# No-chuck lidded box



## MrUnix (May 18, 2012)

I've had a few people ask me about using threaded glue blocks for turning stuff like lidded boxes, so thought I'd show one method of doing it. Here is a basic 5 step tutorial showing how I made a couple from some spalted oak.

Obviously, the first thing you need to do is make up a threaded glue block (as described in the woodturning on the cheap thread), and then prep the blank:










Once prepared, the rest is easy 














































The blank above was enough to make two small lidded boxes. They are approx. 3.5" in diameter. The short box is roughly 2" high, and the larger one is about 3.5" high. Both were finished with oil based poly.










Of course, this is by no means the only way to go about it… there are plenty of ways to do it and lots of variations even between similar processes. Please post yours… the more alternatives people have, the better.

Cheers,
Brad


----------



## hairy (Sep 23, 2008)

Good on ya, mate!


----------



## Jim Jakosh (Nov 24, 2009)

Nice process!!


----------



## Nubsnstubs (Aug 30, 2013)

Good job, Chuckless….. hehehe Seriously, Brad, you did good. The wood is as good looking as it gets.. I don't know how making a box following this tutorial couldn't get any more simple than that. Thanks for posting it…...... Jerry (in Tucson)


----------



## KelleyCrafts (May 17, 2016)

More than one in a single mounting. I like it.


----------



## MrUnix (May 18, 2012)

> Good job, Chuckless…..


Shhhhhh!! I actually bought a Barracuda chuck a while back, so that title is not entirely fitting any more 

Using the chuck works just as well… however for some things, there is an advantage to using the threaded glue blocks. For example, you can mount/unmount the piece as many times as you need without worrying about alignment problems or the piece not running true when re-mounted. Here are a couple of boxes I made out of cedar that incorporated an epoxy inlay:










To make them, you need to mount/re-mount them a few times between steps, so you can do the epoxy work (notice that the epoxy does not extend all the way to the inside of the box). Since the glue block stays on the piece until it's completely done, and then parted off, it will always turn true when re-mounted.

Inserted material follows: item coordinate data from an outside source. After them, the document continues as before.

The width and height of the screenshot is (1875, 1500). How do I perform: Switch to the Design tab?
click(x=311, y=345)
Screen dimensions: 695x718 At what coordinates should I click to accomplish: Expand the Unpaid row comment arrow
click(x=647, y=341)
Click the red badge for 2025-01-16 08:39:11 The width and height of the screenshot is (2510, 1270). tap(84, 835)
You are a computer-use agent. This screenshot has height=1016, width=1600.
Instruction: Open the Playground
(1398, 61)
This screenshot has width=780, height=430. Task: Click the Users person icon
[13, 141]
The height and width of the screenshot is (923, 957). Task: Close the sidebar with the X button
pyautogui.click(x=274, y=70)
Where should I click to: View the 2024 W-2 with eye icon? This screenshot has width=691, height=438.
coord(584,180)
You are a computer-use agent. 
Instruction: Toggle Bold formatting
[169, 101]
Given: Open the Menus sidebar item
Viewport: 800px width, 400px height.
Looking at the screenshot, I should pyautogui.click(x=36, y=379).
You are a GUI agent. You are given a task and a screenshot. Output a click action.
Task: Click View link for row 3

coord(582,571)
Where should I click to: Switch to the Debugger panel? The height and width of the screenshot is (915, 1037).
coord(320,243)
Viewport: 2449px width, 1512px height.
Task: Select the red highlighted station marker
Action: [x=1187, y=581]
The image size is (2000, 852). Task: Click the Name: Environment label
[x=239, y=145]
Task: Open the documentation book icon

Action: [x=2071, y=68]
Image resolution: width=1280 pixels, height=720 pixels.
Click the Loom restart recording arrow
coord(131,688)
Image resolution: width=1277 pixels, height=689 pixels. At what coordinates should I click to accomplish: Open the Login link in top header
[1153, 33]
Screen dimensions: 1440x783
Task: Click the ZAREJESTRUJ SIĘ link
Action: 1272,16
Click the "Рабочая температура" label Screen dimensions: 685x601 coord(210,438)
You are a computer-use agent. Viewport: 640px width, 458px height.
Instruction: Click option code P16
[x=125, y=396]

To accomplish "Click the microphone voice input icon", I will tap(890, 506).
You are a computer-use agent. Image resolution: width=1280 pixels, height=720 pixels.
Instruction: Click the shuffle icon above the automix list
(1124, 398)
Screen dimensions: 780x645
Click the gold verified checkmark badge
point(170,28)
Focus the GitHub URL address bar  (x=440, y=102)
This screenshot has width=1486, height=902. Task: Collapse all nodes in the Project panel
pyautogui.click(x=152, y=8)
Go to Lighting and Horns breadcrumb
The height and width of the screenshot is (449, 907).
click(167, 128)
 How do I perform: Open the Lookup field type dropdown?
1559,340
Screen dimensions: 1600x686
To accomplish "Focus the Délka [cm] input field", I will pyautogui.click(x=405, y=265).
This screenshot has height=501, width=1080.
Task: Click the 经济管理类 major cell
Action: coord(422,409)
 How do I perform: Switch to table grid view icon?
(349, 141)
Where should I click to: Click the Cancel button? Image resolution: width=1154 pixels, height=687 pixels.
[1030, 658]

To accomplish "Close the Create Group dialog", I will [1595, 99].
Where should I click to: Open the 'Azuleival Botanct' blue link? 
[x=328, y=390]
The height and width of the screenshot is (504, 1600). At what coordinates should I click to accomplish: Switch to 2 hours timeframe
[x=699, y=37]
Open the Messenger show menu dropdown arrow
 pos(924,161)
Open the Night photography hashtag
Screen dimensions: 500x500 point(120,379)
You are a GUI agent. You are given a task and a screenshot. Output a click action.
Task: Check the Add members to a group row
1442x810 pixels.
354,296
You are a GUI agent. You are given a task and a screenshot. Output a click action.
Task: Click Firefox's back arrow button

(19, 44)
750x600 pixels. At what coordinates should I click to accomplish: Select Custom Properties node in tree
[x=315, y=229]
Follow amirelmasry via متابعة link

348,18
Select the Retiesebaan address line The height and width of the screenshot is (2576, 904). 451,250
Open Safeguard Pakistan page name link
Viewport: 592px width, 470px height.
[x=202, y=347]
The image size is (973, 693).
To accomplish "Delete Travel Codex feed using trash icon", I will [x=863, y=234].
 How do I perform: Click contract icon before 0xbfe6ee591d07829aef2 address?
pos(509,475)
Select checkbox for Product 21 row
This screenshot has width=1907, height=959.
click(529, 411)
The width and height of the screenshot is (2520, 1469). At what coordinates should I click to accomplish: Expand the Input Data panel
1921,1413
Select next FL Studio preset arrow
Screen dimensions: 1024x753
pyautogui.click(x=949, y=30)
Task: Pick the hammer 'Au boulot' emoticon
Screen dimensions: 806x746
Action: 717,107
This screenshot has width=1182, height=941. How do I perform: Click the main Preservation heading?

BTW: The two bowls above were also made using threaded glue blocks. And they were made from more spalted oak… I'm up to my eyeballs in the stuff ;-O

Cheers,
Brad


----------



## Nubsnstubs (Aug 30, 2013)

> Good job, Chuckless…..
> *
> Shhhhhh!! I actually bought a Barracuda chuck a while back, so that title is not entirely fitting any more *
> 
> ...


 Oh, Brad, you finally broke down and got one? Did Rick or myself finally shame you into getting one? Lol..

Ok, now that that's done, are you going to be doing larger stuff? If so, I have a deal for you that you can't refuse. PM me and i let you know what it is…...... Jerry (in Tucson)


----------



## MrUnix (May 18, 2012)

> Oh, Brad, you finally broke down and got one? Did Rick or myself finally shame you into getting one? Lol..
> - Nubsnstubs


Well, that may have been a small part pushing me in that direction 

Actually, my old Delta has an odd-ball spindle size, which really narrowed down my selections… and I didn't want to spend 4-5 times (or more) what I paid for the lathe just to get an odd-ball chuck. Once I got the Powermatic, it was a little easier. I still prefer to use threaded blocks on the Delta though, and I got another thread tap so I can make them (and other stuff) for the Powermatic as well.

Cheers,
Brad


----------



## helluvawreck (Jul 21, 2010)

This is an interesting technique. However, I would still prefer to use a chuck because I think it would be more foolproof and safer. *But I can understand your situation and your reasoning for using this method*.

helluvawreck aka Charles
http://woodworkingexpo.wordpress.com


----------



## wormil (Nov 19, 2011)

> Good job, Chuckless…..
> 
> Shhhhhh!! I actually bought a Barracuda chuck a while back, so that title is not entirely fitting any more
> - MrUnix


MmmmmHmmm, the lure was too strong.


----------



## Nubsnstubs (Aug 30, 2013)

Yep, Rick, when we can coax Brad into getting something that he says isn't really necessary, the force is strong within us. heheeh…....... Jerry (in Tucson)


----------



## Ricklesss (Jan 25, 2012)

Cool! Nicely written up!
I've been playing with the Beall mandrel that is an easy way to turn small ( 1 1/4" I.D or 2" I.D.) boxes or salt shakers, but this seems like, maybe, just maybe I could do it..
Thanks for your help, Brad!
Rick


----------